I was on my hill sitting in a tree stand about a month ago when a large, gray squirrel ran across a branch not far from me.
I was actually surprised. There hasn’t been a gray squirrel in my woods for many years, at least none that I’ve seen. I watched him go from branch to branch and then down the trunk of a large, red oak tree.
Gosh, that brought back a lot of memories. I grew up in those woods and spent many hours sitting at the base of a tree just waiting for the squirrels to come out and gather nuts. By never moving anything but my eyeballs, I’d impatiently wait. Finally, I’d see one and easily dispatch it with my .22. I’d take two or three of them and my grandmother would cook them up for dinner. They were great.
Those hunting trips taught me a lot. I needed a keen eye, a little patience and good marksmanship.
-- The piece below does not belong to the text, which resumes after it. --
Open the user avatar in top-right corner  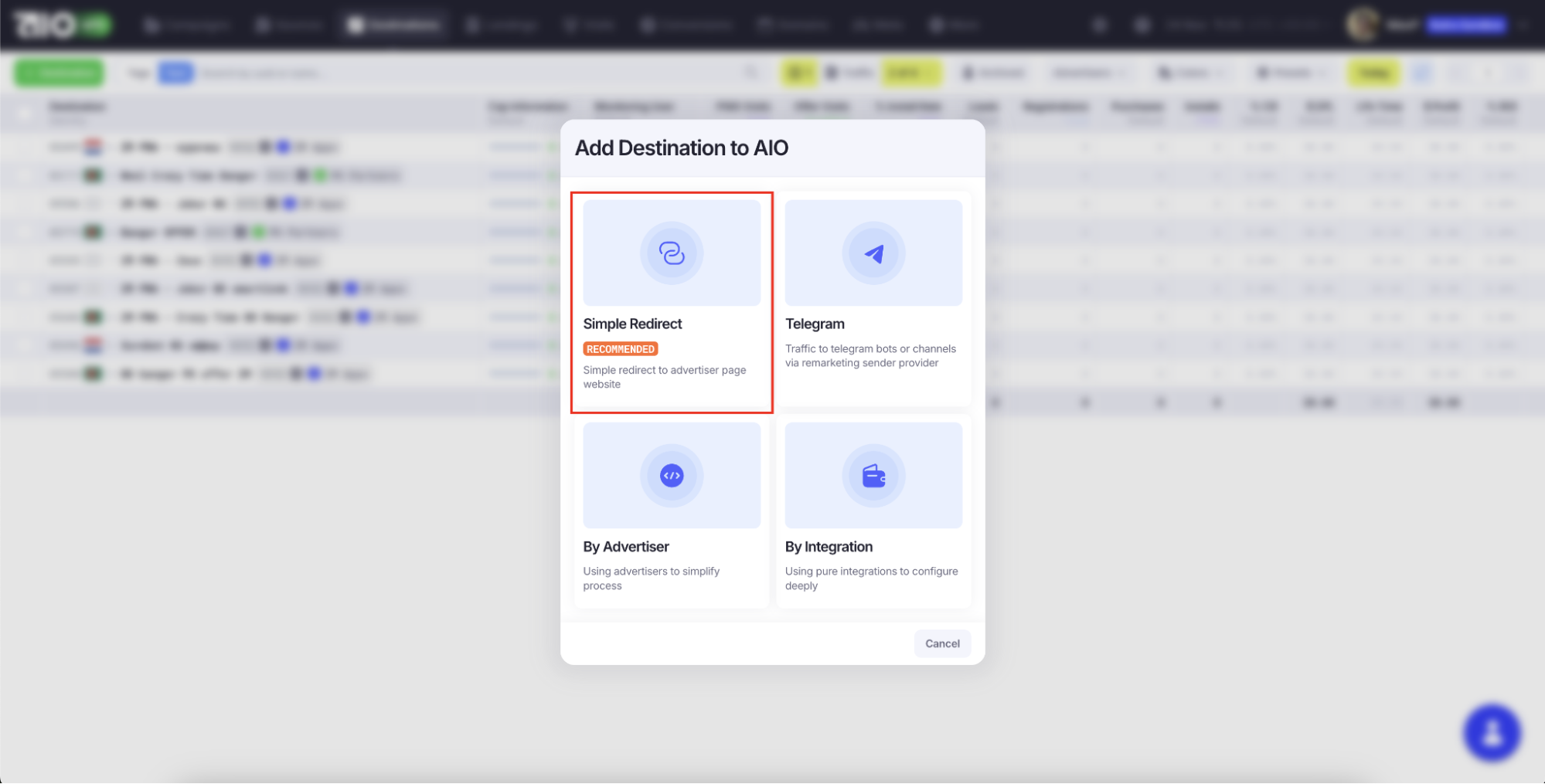pos(1363,25)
It’s funny when I would hunt squirrels. Sometimes I’d spot one while walking through the woods. The little rodent would hold on tight to a large branch high up in the tree top and move around that branch as I walked around the tree. That little critter would always keep himself on the opposite side of the tree from me.
If there were two of us, though, they were easy to fool. One stood still while the other circled the tree. Even as a teenager, I noticed that squirrels can’t count.
Gray squirrels seem to be everywhere. They live in parks and forests, and I even stopped for one while driving up Maple Street the other day. I had to stop because he was in the crosswalk, so I guess he had the right of way.